小さな海沿いのフラワーショップの外では日本海の波が演歌の兄弟船のように停泊している船を威嚇している。
「何かお祝いですか?」
と店員さんが仰るのでどう答えようか考えて
「いや、何となく妻に……」
 と答えた。
「いいことですね」
との返事と同時に花束はできあがった。
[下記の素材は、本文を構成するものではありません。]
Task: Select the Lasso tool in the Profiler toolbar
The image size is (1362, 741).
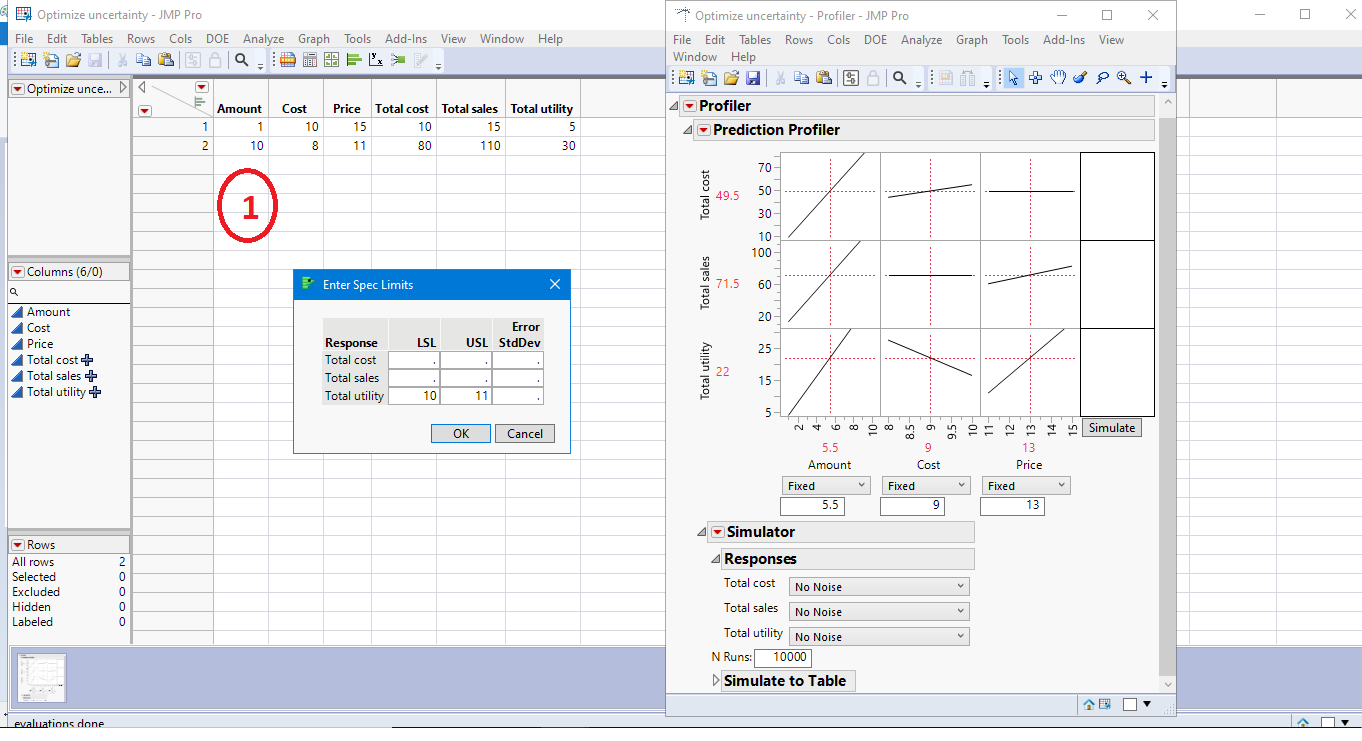Action: [x=1102, y=77]
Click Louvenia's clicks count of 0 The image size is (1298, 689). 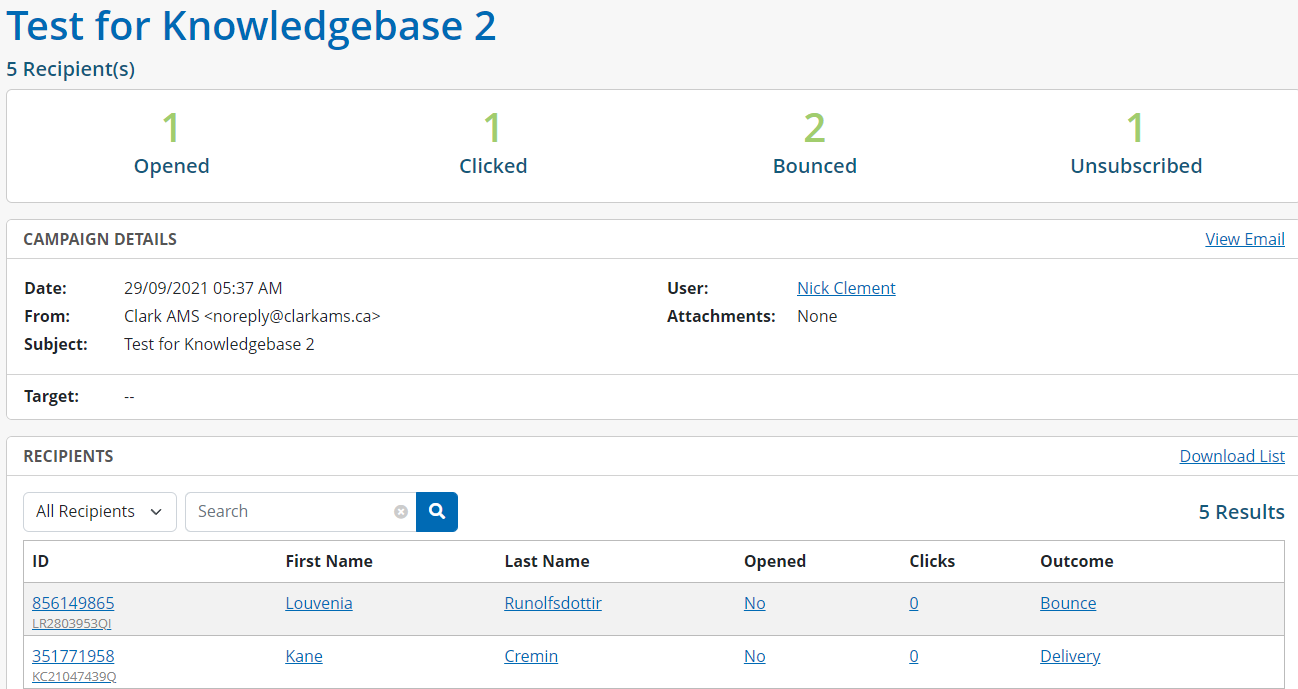pos(914,603)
コミュニケーション下手な私にとっては抜群のタイミングだった。
細工を施されたリボンが巻かれ、透明なセロファンの内側には柔らかい不織布がまかれ、その内側に綺麗な花束が一つ。
こう、無機質なセロファンで生きている花を驚かさないように、段階を踏んで近づいていくような感じがして趣深かった。
会計を済ませて、店を出ると荒れた天候の中で風に負けじと集団下校している小学生の群れに巻き込まれた。
店から一歩踏み出すとそこは日常で、物珍しそうに私を見る人は誰も居なかった。
だから、別に花束を買うのはとても日常的な行為なのかもしれない。
冬のなんて事ない日に花束を買ってみるのも良いと思ったし、これからはもう少し花を買いに行ってみようと思った。


花の名前は二人ともよく知らない

この記事が参加している募集

この記事が気に入ったらサポートをしてみませんか?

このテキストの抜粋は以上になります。